Before heating oven, set a rack in the center and then preheat to 350 F. Lightly grease 12-16 muffin cups with oil (butter), spray with non-stick spray, or line with cupcake liners.
In a medium bowl, whisk together all-purpose flour, Davis Baking Powder, spices, Clabber Girl Baking Soda, and salt. In another bowl, whisk together the sugars, vegetable oil, and eggs. Make a well in the center of dry ingredients and whisk in the egg mixture. Whisk until smooth then add in the pumpkin puree. Whisk until smooth again. Divide the cupcake batter evenly among the prepared cups. Bake for about 22 to 28 minutes, until the cupcakes spring back when pressed gently in the centers.

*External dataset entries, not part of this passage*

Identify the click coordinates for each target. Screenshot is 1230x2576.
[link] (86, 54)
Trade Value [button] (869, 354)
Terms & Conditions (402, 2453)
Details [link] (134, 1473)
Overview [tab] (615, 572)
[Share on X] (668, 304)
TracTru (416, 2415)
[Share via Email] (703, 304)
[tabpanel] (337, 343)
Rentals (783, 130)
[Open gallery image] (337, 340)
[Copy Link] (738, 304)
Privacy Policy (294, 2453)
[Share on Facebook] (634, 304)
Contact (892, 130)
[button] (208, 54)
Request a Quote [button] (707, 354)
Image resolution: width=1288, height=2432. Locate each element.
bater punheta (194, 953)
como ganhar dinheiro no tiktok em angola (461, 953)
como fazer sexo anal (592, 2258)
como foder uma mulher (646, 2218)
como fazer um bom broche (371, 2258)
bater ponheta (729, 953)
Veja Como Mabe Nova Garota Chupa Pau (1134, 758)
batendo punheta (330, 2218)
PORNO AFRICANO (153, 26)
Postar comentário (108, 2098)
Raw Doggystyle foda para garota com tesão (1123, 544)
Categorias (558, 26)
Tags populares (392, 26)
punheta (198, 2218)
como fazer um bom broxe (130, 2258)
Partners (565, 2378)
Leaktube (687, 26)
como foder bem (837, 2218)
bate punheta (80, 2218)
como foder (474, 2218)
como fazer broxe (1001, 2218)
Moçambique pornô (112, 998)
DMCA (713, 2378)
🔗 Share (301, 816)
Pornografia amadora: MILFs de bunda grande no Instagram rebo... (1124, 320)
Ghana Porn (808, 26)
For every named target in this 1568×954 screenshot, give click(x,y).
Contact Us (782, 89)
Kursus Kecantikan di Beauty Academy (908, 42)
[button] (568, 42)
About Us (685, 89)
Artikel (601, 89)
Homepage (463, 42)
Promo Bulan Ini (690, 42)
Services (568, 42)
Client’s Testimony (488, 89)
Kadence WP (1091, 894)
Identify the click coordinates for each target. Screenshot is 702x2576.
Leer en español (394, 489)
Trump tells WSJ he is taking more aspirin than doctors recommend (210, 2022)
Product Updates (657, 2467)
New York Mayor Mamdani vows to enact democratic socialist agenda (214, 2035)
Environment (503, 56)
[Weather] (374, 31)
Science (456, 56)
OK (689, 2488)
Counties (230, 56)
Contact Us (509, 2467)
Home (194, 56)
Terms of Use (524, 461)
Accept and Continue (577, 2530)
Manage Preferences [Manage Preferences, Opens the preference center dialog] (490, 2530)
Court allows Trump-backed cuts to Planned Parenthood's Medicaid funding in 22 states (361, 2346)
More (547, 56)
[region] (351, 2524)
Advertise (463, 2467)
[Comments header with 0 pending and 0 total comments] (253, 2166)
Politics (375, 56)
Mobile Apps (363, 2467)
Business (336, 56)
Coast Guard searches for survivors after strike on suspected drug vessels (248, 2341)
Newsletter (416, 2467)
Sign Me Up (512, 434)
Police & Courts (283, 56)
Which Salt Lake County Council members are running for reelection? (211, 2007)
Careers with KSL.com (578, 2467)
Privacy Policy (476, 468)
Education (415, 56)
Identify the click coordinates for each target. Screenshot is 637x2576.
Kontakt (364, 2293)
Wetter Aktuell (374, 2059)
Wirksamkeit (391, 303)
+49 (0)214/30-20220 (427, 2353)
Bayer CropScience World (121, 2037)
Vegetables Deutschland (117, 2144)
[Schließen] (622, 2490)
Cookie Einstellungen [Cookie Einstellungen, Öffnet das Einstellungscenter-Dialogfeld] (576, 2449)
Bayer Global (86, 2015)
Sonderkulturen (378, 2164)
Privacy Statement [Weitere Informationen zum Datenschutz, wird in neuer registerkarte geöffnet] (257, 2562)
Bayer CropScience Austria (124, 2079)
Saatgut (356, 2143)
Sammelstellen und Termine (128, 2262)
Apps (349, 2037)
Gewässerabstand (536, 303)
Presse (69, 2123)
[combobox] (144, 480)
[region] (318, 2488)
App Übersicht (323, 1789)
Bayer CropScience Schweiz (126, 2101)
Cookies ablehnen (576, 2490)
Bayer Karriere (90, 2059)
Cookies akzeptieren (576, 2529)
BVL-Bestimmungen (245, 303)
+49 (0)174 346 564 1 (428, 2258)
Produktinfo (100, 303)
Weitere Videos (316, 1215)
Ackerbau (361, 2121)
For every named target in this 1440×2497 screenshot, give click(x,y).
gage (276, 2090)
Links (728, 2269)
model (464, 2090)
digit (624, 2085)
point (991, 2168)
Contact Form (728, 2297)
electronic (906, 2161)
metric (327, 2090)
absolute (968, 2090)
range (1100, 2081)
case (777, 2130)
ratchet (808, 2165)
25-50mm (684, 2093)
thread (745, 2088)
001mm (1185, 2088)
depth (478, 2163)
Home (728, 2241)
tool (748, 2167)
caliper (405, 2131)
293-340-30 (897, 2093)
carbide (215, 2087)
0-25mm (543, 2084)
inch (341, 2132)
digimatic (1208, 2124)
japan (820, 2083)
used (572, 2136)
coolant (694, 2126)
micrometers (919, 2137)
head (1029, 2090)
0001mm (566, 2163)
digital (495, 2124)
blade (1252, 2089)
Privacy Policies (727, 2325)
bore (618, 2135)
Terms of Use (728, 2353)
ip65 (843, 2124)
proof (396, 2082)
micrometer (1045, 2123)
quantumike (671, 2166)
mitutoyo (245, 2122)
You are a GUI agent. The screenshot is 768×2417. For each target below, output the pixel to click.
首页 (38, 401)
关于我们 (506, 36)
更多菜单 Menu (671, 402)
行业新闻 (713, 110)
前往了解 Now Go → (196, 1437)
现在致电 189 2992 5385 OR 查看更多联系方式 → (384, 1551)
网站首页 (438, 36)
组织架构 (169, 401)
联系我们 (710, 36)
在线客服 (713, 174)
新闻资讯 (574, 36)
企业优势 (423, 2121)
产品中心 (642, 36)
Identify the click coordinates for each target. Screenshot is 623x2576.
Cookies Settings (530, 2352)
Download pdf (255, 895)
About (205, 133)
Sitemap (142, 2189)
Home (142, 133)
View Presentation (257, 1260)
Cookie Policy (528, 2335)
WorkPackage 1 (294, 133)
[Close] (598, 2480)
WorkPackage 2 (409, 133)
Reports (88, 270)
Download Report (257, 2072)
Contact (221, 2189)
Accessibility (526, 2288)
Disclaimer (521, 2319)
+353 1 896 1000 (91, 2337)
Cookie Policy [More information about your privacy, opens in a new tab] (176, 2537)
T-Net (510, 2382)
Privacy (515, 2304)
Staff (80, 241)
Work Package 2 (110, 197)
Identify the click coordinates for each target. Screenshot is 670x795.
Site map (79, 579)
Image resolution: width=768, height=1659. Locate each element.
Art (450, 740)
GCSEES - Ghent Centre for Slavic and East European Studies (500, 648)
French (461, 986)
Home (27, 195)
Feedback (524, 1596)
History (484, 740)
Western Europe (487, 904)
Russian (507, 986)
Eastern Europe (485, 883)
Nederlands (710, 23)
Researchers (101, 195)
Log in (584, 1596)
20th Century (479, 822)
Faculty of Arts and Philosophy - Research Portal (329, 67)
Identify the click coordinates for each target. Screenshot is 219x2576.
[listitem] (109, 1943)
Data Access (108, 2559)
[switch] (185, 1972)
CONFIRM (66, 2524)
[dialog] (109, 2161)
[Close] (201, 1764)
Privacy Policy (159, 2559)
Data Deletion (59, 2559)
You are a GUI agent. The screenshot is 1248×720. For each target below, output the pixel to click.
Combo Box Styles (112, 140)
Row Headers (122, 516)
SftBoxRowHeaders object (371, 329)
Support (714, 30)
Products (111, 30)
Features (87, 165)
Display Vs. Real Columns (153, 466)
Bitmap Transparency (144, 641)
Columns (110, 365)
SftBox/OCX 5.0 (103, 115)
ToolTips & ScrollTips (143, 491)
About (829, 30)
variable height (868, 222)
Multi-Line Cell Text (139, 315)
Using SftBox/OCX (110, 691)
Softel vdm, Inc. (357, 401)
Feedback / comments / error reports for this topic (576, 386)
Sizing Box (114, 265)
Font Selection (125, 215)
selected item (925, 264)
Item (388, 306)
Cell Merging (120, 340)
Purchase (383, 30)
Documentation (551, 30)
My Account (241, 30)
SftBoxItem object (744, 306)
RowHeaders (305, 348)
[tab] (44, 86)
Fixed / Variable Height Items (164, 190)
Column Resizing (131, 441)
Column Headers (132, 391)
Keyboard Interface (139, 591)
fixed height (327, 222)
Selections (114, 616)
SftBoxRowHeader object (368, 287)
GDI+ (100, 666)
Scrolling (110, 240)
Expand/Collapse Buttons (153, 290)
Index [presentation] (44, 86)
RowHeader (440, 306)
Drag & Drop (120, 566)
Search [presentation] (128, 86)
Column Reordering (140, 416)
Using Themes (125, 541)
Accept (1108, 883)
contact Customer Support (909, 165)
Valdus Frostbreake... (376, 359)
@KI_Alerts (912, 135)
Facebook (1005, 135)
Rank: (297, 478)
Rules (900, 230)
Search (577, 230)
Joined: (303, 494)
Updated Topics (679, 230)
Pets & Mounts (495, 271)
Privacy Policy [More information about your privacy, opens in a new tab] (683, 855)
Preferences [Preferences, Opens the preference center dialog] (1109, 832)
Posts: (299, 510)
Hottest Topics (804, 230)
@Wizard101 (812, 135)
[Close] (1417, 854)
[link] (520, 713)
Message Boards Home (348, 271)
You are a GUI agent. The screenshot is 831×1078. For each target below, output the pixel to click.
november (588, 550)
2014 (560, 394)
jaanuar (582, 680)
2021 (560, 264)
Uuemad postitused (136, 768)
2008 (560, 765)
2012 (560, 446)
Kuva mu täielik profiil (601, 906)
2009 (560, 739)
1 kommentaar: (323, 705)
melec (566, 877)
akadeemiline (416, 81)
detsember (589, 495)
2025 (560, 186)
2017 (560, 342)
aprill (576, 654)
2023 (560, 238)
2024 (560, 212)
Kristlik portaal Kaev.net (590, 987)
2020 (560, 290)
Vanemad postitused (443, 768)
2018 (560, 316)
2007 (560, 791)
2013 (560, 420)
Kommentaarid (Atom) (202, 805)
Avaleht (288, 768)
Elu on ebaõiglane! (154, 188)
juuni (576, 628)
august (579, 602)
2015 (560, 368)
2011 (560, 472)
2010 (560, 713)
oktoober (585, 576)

Frosting Preparation: Cream the mascarpone and cream cheese(s) using a stand mixer (or hand held beaters). Make sure to scrape the bowl several times, until frosting is smooth and lump-free. Sprinkle the powdered sugar evenly over the top, (do not mix above medium speed) and mix until smooth and incorporated. Add the vanilla and incorporate but do not over mix. If frosting is a bit runny, refrigerate for about an hour.
Salty Caramel Preparation: Heat the sugar in a dry 9-inch heavy skillet over medium-low heat. Stir with a long metal spoon so that sugar heats evenly, until it starts to melt. Stop stirring and cook, swirling skillet occasionally so sugar melts evenly and becomes deep Amber.
Slowly add the cream (mixture will splatter) and cook for about 4 minutes on a low boil, stirring, just until all of the caramel has dissolved. Immediately transfer to a bowl and stir in sea salt. Strain and cool to room temperature.
Assembling Cupcakes: Spread the frosting over the cooled cupcakes or use a pastry bag with an open tip. Alternately, put the frosting in a thick plastic baggie and snip the corner with scissors to create a makeshift pastry bag. Pipe the frosting over the cupcakes. Drizzle with the salty caramel and sprinkle with the crystallized ginger.